ISLAMABAD – Pakistan has rejected the US State Department’s unilateral and arbitrary designation under the religious freedom report announced on December 20, by declaring that the pronouncement was not only detached from ground realities of Pakistan.
The foreign office spokesperson said in a press release that “The designation is reflective of selective targeting of countries and thus unlikely to be helpful to the professed cause of advancing religious freedom”.
It said Pakistan was a multi-religious and pluralistic country where people of all faiths enjoyed religious freedom under the constitutional protections.

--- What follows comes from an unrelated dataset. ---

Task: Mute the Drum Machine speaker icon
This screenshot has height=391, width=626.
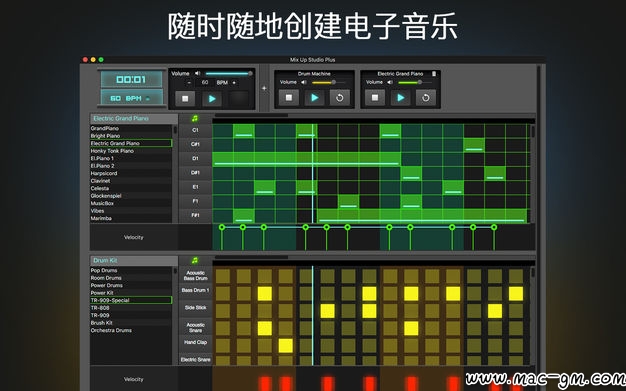Action: 304,82
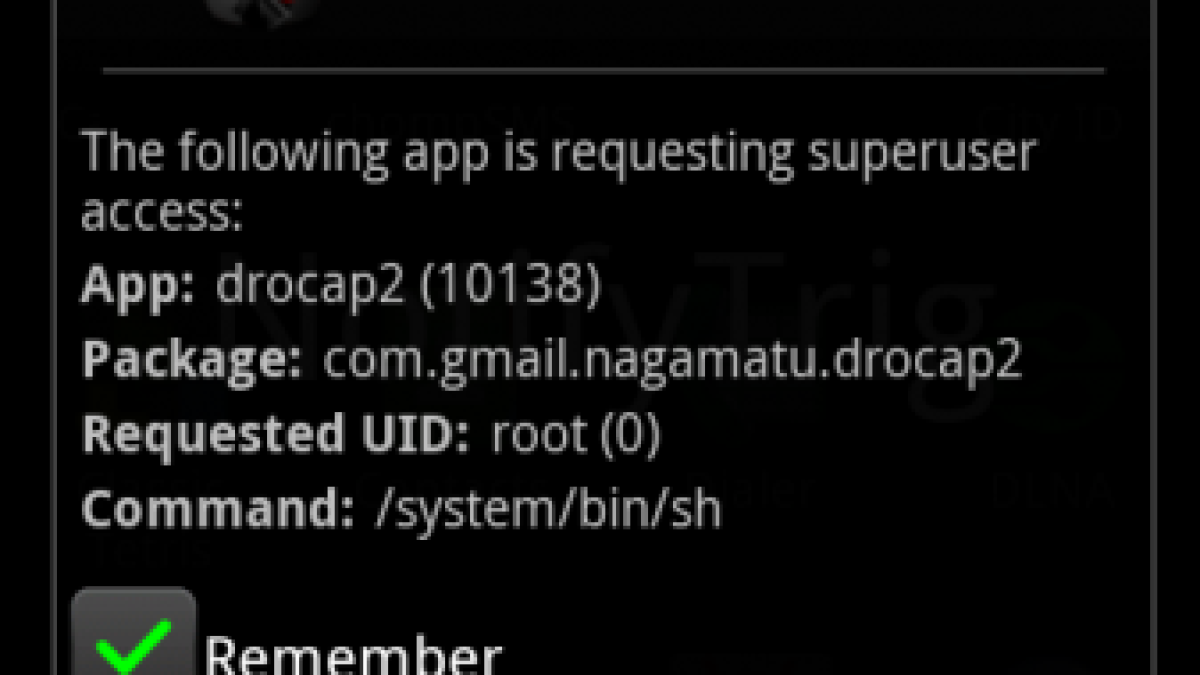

“All branches — the Executive, Legislature and the Judiciary — have made concerted efforts to ensure that all citizens of Pakistan, irrespective of faith, denomination, caste or creed, can profess and practice their religion in full freedom. The higher judiciary of the country has given landmark judgments directing on ensuring the sanctity and security of places of worship of minorities,” it maintained.
It said Pakistan had also engaged with the international community, including the United States, for better understanding on religious freedom issues.
“It is regrettable that this constructive engagement has been overlooked,” the spokesperson added.
Challenges to religious freedom were a global concern and only cooperative efforts could help address them. For its part, Pakistan has also raised concerns over the growing trend of Islamophobia in many Western countries including the United States.
“Working together in an environment of trust and understanding is the best way forward in realizing the objective of promoting and protecting religious freedom,” the press release added.
It further said the subjectivity and bias of the State Department’s designations are further illustrated by the conspicuous omission of India, the biggest violator of religious freedom.
It said that the US Congress has held two hearings and more than seventy US legislators had publicly expressed concerns over India’s treatment of Kashmiris and prolonged suppression of their fundamental rights in the Indian Occupied Jammu and Kashmir (IOJ&K).
The UN High Commissioner for Human Rights in Geneva, the UN Secretary-General in New York, and several European Parliaments had similarly expressed their concerns, it added.
In today’s India, people belonging to minority communities were being lynched, persecuted and killed with impunity.
The National Register of Citizens (NRC) and the recently adopted Citizenship Amendment Act (CAA) were the latest examples of the Indian government’s actions to discriminate against people and evidently paved the way towards cleansing of society on the basis of religion, it said.